--- Supplied data Enclosed Below ---

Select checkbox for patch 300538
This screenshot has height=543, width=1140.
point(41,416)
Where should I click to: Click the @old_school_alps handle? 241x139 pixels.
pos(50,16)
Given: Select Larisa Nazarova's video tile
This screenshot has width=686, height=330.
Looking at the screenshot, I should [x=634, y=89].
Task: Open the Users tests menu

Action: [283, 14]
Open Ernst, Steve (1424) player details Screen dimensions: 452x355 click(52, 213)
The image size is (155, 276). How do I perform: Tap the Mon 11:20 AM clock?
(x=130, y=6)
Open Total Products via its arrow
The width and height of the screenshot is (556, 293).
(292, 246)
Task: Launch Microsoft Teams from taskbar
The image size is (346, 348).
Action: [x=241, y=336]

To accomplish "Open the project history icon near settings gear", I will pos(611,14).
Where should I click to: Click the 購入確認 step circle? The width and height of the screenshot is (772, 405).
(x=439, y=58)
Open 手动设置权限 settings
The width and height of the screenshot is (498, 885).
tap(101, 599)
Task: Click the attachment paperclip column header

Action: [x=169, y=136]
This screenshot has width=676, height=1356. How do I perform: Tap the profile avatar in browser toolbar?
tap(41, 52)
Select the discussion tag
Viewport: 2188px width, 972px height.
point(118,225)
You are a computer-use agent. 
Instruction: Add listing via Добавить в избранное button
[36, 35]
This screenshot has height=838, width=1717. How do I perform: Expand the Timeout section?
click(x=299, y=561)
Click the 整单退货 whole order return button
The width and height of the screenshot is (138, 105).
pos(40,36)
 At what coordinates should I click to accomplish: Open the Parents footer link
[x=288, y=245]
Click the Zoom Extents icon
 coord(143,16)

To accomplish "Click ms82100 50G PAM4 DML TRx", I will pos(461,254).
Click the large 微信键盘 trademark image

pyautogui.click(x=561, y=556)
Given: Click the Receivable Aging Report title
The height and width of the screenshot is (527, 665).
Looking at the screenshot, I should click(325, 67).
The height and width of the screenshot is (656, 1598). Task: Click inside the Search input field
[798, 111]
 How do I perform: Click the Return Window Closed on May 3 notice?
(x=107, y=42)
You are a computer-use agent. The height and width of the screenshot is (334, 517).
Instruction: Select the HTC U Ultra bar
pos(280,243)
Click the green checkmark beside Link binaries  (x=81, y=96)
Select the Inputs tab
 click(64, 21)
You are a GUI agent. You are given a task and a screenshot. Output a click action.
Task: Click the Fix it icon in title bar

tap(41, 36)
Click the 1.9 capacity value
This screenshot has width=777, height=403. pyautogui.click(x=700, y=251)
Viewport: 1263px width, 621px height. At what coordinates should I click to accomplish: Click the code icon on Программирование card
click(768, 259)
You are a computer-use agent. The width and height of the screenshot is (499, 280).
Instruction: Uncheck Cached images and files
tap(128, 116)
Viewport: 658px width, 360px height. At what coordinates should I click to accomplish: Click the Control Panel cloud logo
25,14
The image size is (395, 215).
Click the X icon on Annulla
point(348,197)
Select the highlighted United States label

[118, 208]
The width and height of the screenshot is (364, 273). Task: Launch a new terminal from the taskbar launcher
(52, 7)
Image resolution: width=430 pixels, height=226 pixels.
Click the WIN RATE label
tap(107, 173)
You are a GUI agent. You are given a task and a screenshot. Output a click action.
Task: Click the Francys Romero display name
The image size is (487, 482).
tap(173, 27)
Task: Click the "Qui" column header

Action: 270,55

--- End of Enclosed Supplied data ---

What is needed is an exact transcription of every entry above.

Select checkbox for patch 300538
This screenshot has height=543, width=1140.
point(41,416)
Where should I click to: Click the @old_school_alps handle? 241x139 pixels.
pos(50,16)
Given: Select Larisa Nazarova's video tile
This screenshot has width=686, height=330.
Looking at the screenshot, I should [x=634, y=89].
Task: Open the Users tests menu

Action: [283, 14]
Open Ernst, Steve (1424) player details Screen dimensions: 452x355 click(52, 213)
The image size is (155, 276). How do I perform: Tap the Mon 11:20 AM clock?
(x=130, y=6)
Open Total Products via its arrow
The width and height of the screenshot is (556, 293).
(292, 246)
Task: Launch Microsoft Teams from taskbar
The image size is (346, 348).
Action: [x=241, y=336]

To accomplish "Open the project history icon near settings gear", I will pos(611,14).
Where should I click to: Click the 購入確認 step circle? The width and height of the screenshot is (772, 405).
(x=439, y=58)
Open 手动设置权限 settings
The width and height of the screenshot is (498, 885).
tap(101, 599)
Task: Click the attachment paperclip column header

Action: [x=169, y=136]
This screenshot has width=676, height=1356. How do I perform: Tap the profile avatar in browser toolbar?
tap(41, 52)
Select the discussion tag
Viewport: 2188px width, 972px height.
point(118,225)
You are a computer-use agent. 
Instruction: Add listing via Добавить в избранное button
[36, 35]
This screenshot has height=838, width=1717. How do I perform: Expand the Timeout section?
click(x=299, y=561)
Click the 整单退货 whole order return button
The width and height of the screenshot is (138, 105).
pos(40,36)
 At what coordinates should I click to accomplish: Open the Parents footer link
[x=288, y=245]
Click the Zoom Extents icon
 coord(143,16)

To accomplish "Click ms82100 50G PAM4 DML TRx", I will pos(461,254).
Click the large 微信键盘 trademark image

pyautogui.click(x=561, y=556)
Given: Click the Receivable Aging Report title
The height and width of the screenshot is (527, 665).
Looking at the screenshot, I should click(325, 67).
The height and width of the screenshot is (656, 1598). Task: Click inside the Search input field
[798, 111]
 How do I perform: Click the Return Window Closed on May 3 notice?
(x=107, y=42)
You are a computer-use agent. The height and width of the screenshot is (334, 517).
Instruction: Select the HTC U Ultra bar
pos(280,243)
Click the green checkmark beside Link binaries  (x=81, y=96)
Select the Inputs tab
 click(64, 21)
You are a GUI agent. You are given a task and a screenshot. Output a click action.
Task: Click the Fix it icon in title bar

tap(41, 36)
Click the 1.9 capacity value
This screenshot has width=777, height=403. pyautogui.click(x=700, y=251)
Viewport: 1263px width, 621px height. At what coordinates should I click to accomplish: Click the code icon on Программирование card
click(768, 259)
You are a computer-use agent. The width and height of the screenshot is (499, 280).
Instruction: Uncheck Cached images and files
tap(128, 116)
Viewport: 658px width, 360px height. At what coordinates should I click to accomplish: Click the Control Panel cloud logo
25,14
The image size is (395, 215).
Click the X icon on Annulla
point(348,197)
Select the highlighted United States label

[118, 208]
The width and height of the screenshot is (364, 273). Task: Launch a new terminal from the taskbar launcher
(52, 7)
Image resolution: width=430 pixels, height=226 pixels.
Click the WIN RATE label
tap(107, 173)
You are a GUI agent. You are given a task and a screenshot. Output a click action.
Task: Click the Francys Romero display name
The image size is (487, 482).
tap(173, 27)
Task: Click the "Qui" column header

Action: 270,55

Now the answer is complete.